I enjoyed every moment I spent on this painting. And I can’t help but wonder if this one may be something of a bridge between the work that has come before and the artwork I will be creating, moving forward. I definitely approached the painting process differently than I might have in the past… and that had been my goal.

Here are the words of the first and last stanzas of the poem for those of you unfamiliar with Jabberwocky, by Lewis Carroll and for those who would enjoy a reread:

’Twas brillig, and the slithy toves
Did gyre and gimble in the wabe:
All mimsy were the borogoves,
And the mome raths outgrabe.”

Twas Brillig is available for purchase, here.

Crayon Challenge


Last month I had an opportunity to participate in an Instagram crayon challenge.

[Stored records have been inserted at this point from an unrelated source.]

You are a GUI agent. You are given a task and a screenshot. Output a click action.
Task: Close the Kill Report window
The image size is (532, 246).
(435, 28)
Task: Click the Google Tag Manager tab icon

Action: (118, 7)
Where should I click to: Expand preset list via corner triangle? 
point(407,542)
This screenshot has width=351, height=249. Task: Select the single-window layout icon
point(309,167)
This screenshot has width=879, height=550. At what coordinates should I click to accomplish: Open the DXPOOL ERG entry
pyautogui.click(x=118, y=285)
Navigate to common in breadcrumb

I joined for the last ten days of a 30 day challenge. For the first 20 days, I watched as other artists were having fun with these sticks of color. I wanted in! I was going to be away from home and crayons were the ideal media to take on the road. Not only was I going to see what I would create with crayons, I decided to use this challenge to explore asemic writing as well.

While away, I awoke early each morning to play with my collection of colors and each night I drew until I finally turned off the lights. It was a joy to return to my roots as an artist, to the first art medium I used as a child.

I knew I was getting more comfortable with the crayons and making it my own when I added the book element to the drawing.

I knew I was getting more comfortable with the crayons and making it my own when I added the book element to the drawing.

It’s been about a month since I completed my last posted crayon drawing. The experience has definitely left its mark on me and the crayons have found a place in my heart.

I have tried to return to the studio and continue working as before, but I know the crayon challenge has changed me. I feel as if I am just setting off on a rerouted track and about to travel the path of a new adventure.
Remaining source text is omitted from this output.